Ghani, Rayid, Frauke Kreuter, Julia Lane, Adrianne Bradford, Alex Engler, Nicolas Guetta Jeanrenaud, Graham Henke, Daniela Hochfellner, Clayton Hunter, Brian Kim, Avishek Kumar, Jonathan Morgan, and Ridhima Sodhi. "ADA-KCMO-2018." Coleridge Initiative GitHub Repositories. 2018. https://github.com/Coleridge-Initiative/ada-kcmo-2018. [![DOI](https://zenodo.org/badge/119078858.svg)](https://zenodo.org/badge/latestdoi/119078858)

# Variables: Analyzing your Datasets
----

## Table of Contents

- [Introduction](#Introduction)
    - [Learning Objectives](#Learning-Objectives)
    - [Methods](#Methods)
- [Python Setup](#Python-Setup)
- [Load the Data](#Load-the-Data)
    - [Establish a Connection to the Database](#Establish-a-Connection-to-the-Database)
    - [Formulate Data Query](#Formulate-Data-Query)
    - [Pull Data from the Database](#Pull-Data-from-the-Database)
- [Analysis: Using Python and SQL to Analyze Economic Activity in KCMO](#Analysis:-Using-Python-and-SQL-to-Analyze-Economic-Activity-in-KCMO)
    - [What is in the Database?](#What-is-in-the-Database?)
    - [Summary Statistics on Different Datasets](#Summary-Statistics-on-Different-Datasets)
    - [Combining Datasets](#Combining-Datasets)
    - [Creating New Measures](#Creating-New-Measures)
- [Exercise](#Exercise)
- [Submit Results](#Submit-Results)

## Introduction
- Back to [Table of Contents](#Table-of-Contents)

In an ideal world, we will have all of the data we want with all of the desirable properties (no missing values, no errors, standard formats, and so on). 
However, that is hardly ever true - and we have to work with using our datasets to answer questions of interest as intelligently as possible. 

In this notebook, we will discover the datasets we have on the ADRF, and we will use our datasets to answer some questions of interest. 

### Learning Objectives
- Back to [Table of Contents](#Table-of-Contents)

This notebook will give you the opportunity to spend some hands-on time with the data. 

You will have an opportunity to explore the different datasets in the ADRF, and this notebook will take you around the different ways you can analyze your data. This involves looking at basic metrics in the larger dataset, taking a random sample, creating derived variables, making sense of the missing values, and so on. 

This will be done using both SQL and `pandas` in Python. The `psycopg` Python package will give you the opportunity to interact with the database directly in SQL. Some additional manipulations will be handled by Pandas in Python (by converting your datasets into dataframes).

After going through this notebook, you will have a good understanding around: 

- How to create new tables of interest from the larger tables in database
- How to decide on the variables of interest
- How to quickly look through aggregate metrics before proceeding with analysis
- Possible pitfalls
- How to handle missing values
- How to join newly created tables
- How to think about caveats in your final results

### Methods
- Back to [Table of Contents](#Table-of-Contents)

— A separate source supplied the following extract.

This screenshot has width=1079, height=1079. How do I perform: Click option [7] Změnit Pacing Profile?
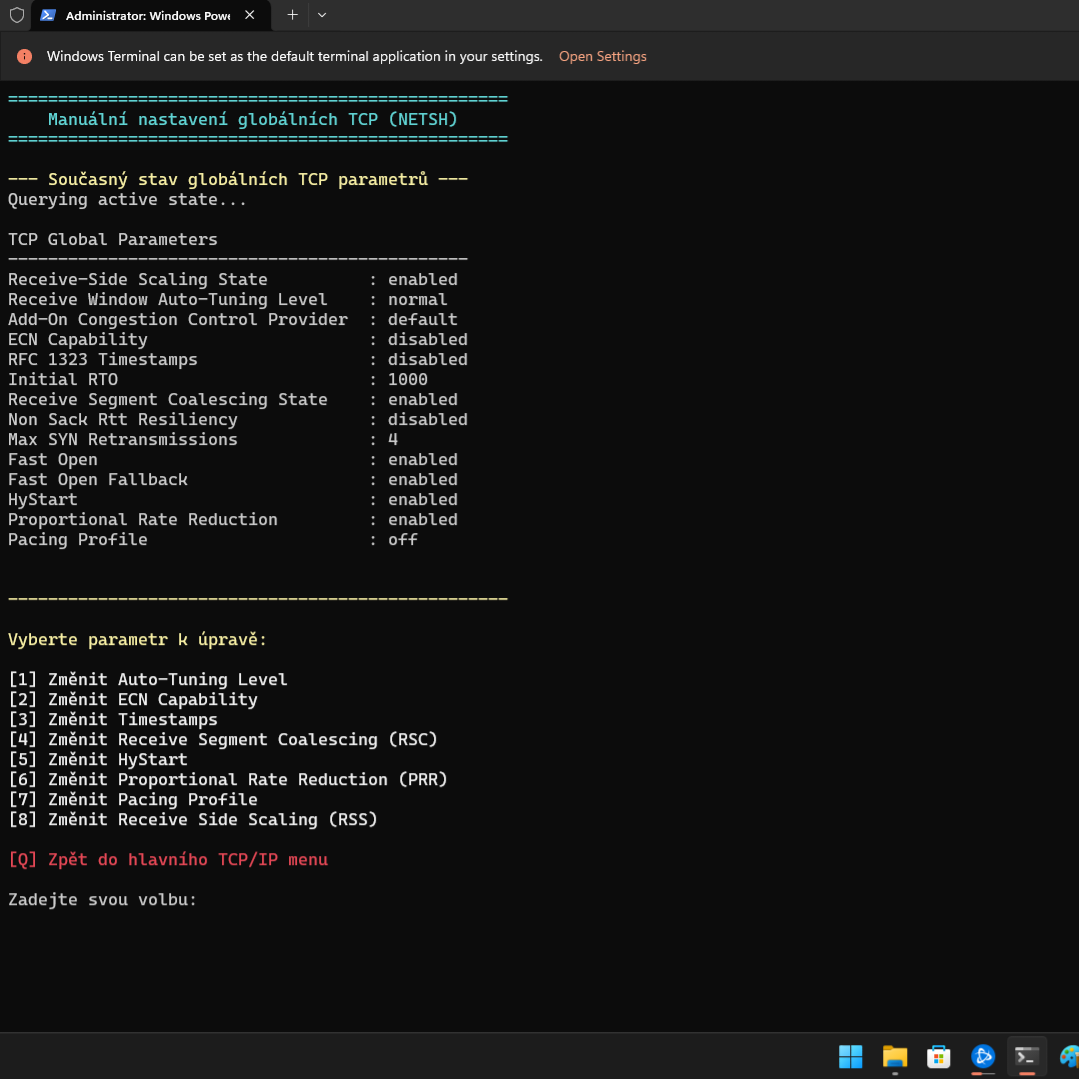[132, 800]
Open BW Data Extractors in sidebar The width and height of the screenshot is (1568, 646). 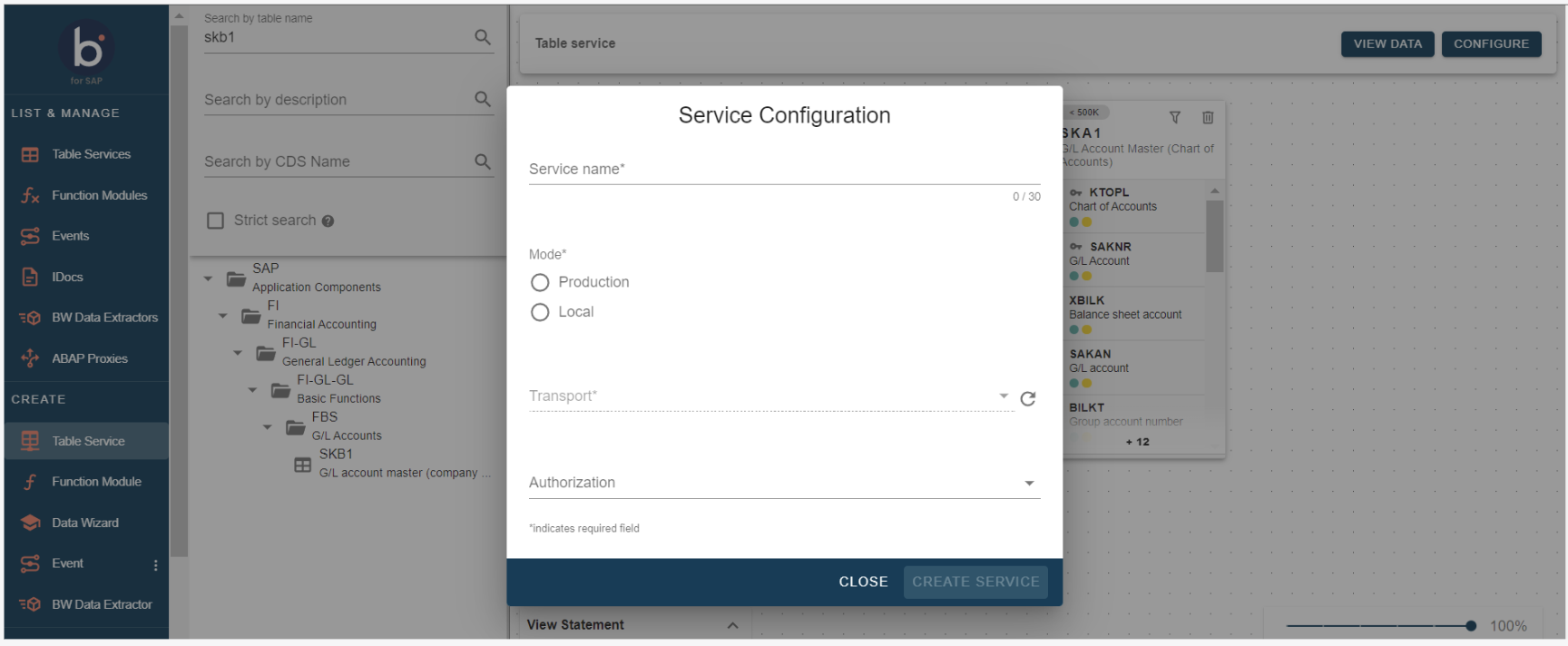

We will be using the `psycopg2` Python package to access tables in our class database server - PostgreSQL. 

To read the results of our queries, we will be using the `pandas` Python package, which has the ability to read tabular data from SQL queries into a pandas DataFrame object. Within `pandas`, we will use various commands:

- Subsetting data
- `groupby`
- `merge`

Within SQL, we will use various queries:

- `CREATE TABLE`
- `SELECT ROWS`
- Summing over groups
- Counting distinct values of desired variables
- Ordering data by chosen variables
- Selecting a random sub-sample

## Python Setup
- Back to [Table of Contents](#Table-of-Contents)

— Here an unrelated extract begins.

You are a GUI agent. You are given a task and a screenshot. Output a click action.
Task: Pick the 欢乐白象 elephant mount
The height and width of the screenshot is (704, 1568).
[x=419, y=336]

In Python, we `import` packages. The `import` command allows us to use libraries created by others in our own work by "importing" them. You can think of importing a library as opening up a toolbox and pulling out a specific tool. Among the most famous Python packages:
- `numpy` is short for "numerical Python". `numpy` is a lynchpin in Python's scientific computing stack. Its strengths include a powerful *N*-dimensional array object, and a large suite of functions for doing numerical computing. 
- `pandas` is a library in Python for data analysis that uses the DataFrame object from R which is similiar to a spreedsheet but allows you to do your analysis programaticaly rather than the point-and-click of Excel. It is a lynchpin of the PyData stack.  
- `sqlalchemy` is a Python library for interfacing with a PostGreSQL database. 

In [None]:
# general use imports
import datetime
import glob
import inspect
import numpy
import os
import six
import warnings
import math
from itertools import izip

# pandas-related imports
import pandas as pd

# CSV file reading-related imports
import csv

# database interaction imports
import sqlalchemy

__When in doubt, use shift + tab to read the documentation of a method.__

__The `help()` function provides information on what you can do with a function.__

## Load the Data

- Back to [Table of Contents](#Table-of-Contents)

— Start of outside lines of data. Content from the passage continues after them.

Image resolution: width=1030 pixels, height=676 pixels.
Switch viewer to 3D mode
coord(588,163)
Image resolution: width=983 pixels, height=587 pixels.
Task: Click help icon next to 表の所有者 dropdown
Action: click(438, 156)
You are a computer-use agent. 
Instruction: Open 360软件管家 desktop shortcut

Instead of using pgAdmin or the command line SQL tool directly, we can also carry out SQL queries using Python. But more power of Python and pandas comes from that they can greatly facilitate descriptive statistics of the data, which is rather complicated to do, if not impossible, in SQL per se. Moreover, Python and pandas plus matplotlib packages can create data visualizations that greatly helps data analysis. We will see some of these advantages in the following content.

Pandas provides many ways to load data. It allows the user to read the data from a local csv or excel file, or pull the data from a relational database. Since we are working with the relational database appliedda in this course, we will demonstrate how to use pandas to read data from a relational database. For examples to read data from a CSV file, refert to the pandas documentation [Getting Data In/Out](pandas.pydata.org/pandas-docs/stable/10min.html#getting-data-in-out).

The function to create a SQL query and put the data into a pandas dataframe (more to come) is `pd.read_sql()`. Just like doing a SQL query from pgAdmin, this function will ask for some information about the database, and what query you would like to run. Let's walk through the example below.

In the most simple case, only 2 parameters are required by the `pd.read_sql()` function to pull data. 

### Establish a Connection to the Database
- Back to [Table of Contents](#Table-of-Contents)

The first parameter is the connection to the database. To create a connection we will use the SQLAlchemy package and tell it which database we want to connect to, just like in pgAdmin. Additional details on creating a connection to the database are provided in the "Databases" notebook.

__Parameter 1: Connection__

In [None]:
# to create a connection to the database, we need to pass the name of the database and host of the database
connection_string = "postgresql://10.10.2.10/appliedda"
conn = sqlalchemy.create_engine(connection_string)

### Formulate Data Query
- Back to [Table of Contents](#Table-of-Contents)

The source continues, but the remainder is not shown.